Esta festa da Pitita era um ritual de repetição semanal, com ensaios de pequenas mudanças a respeito do horário do dia, mas invariavelmente era o ritual de celebração da volta do guerreiro ao seu lar, não importando muito se as batalhas foram ou não ganhas naquele dia, semana ou ano. 

 Pitita apareceu em casa assim como aparecia o TL no meio da tarde – de repente e sem compromisso sério com nada e com ninguém. Já era meio adulta e chegou logo como se a amizade fosse de muitos anos, de muitas vidas. Vindo de não se sabe onde, adotou o menino, a casa, a oportunidade de comer e descansar do sol escaldante em um lugar sossegado – Sem contar com a sua imediata identificação com aquela figura que saía aos domingos de tarde e voltava às sextas-feiras, dando oportunidade para a realização da festa semanal da volta do guerreiro.

Pitita em nossa casa de Rio Preto

Era amarela, a diaba.

Pequena e de porte majestoso, quase uma nobre em sua simplicidade salpicada da simpatia barata e da disposição constante para fazer alguma arte – de preferência como cúmplice das artes dos 12 anos do menino. O seu focinho era negro, destacado do corpo amarelado, e isto lhe dava ainda mais altivez e simpatia.

Era irresistível, e como chegou, ficou em nossa casa para enquanto durasse a chama. Era notório o fato de que Pitita parecia sempre sorrir – não existem muitos cachorros que mostram isto tão facilmente como aquela pequenina fera amarela demonstrava todo o tempo. Ela fazia um eterno convite para que o sorriso fosse compartilhado, para que fosse ampliado em sua felicidade e em sua missão de trazer alegria a um lar carregado de discussões e mágoas antigas e situações em suspenso sem aparente solução.

Ela era um refresco na tarde quente de Rio Preto.
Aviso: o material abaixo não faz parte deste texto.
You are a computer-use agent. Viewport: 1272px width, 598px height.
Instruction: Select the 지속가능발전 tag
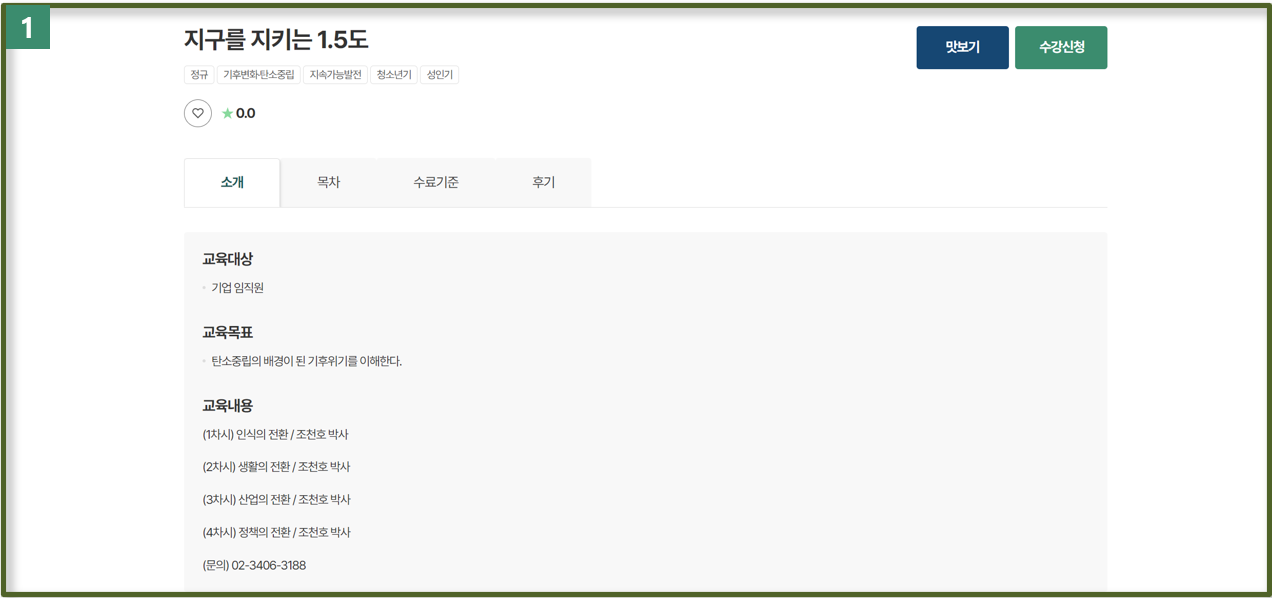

 Pitita representou um momento importantíssimo de renovação para meu pai e para minha família. Essa cachorrinha representou para a minha vida a esperança; um sentimento que eu não havia ainda experimentado em toda a minha existência até então.

Estavamos em 1973 ou em 1974; meu pai saía de uma grande crise derivada dos seus exageros com os aperitivos de aparência inocente e indulgente. Apesar de seus já 40 anos e de sua tremenda dose de mau-humor crônico no dia a dia, ele havia conseguido uma nova chance como vendedor, uma nova página para escrever uma outra história profissional; começando de baixo e com muito potencial para desenvolver uma nova carreira através de representações comerciais. Ele começou a vender farinha de trigo como sucessor do meu avô Pascoal, que já estava se aposentando e era um vendedor muito experiente; com uma clientela ja estabelecida em anos de muita sola de sapato gastas em amizades, conquistas e bons negócios na região em que atuava há mais de 30 anos.

Meu avô, como um pai extraordinário que era, confiava sua reputação e seu maior patrimônio – seus clientes e relações – a meu pai, que estava sedendo por recuperação e novas oportunidades.

Um empurrão e muita confiança – Anos felizes.

 Minha cachorrinha Pitita era para mim o símbolo desse novo tempo. Deste que foi o período mais concretamente feliz de minha infância.

Aquela festa da Pitita todas as semanas quando meu pai voltava para Rio Preto é o símbolo daqueles anos mágicos para mim. É o símbolo do meu início de entendimento do mundo mais concretamente e mais claramente.

Ela apareceu em minha vida como uma boa notícia e como um presságio bom de uma nova era.

Hoje, passados mais de 35 anos, quando volto do meu trabalho de vendedor posso claramente escutar sua exaltação e ver o seu sorriso eterno em minha alma. Dá até para sentir o abafado das tardes de Rio Preto, com seus eternos 35 graus à sombra.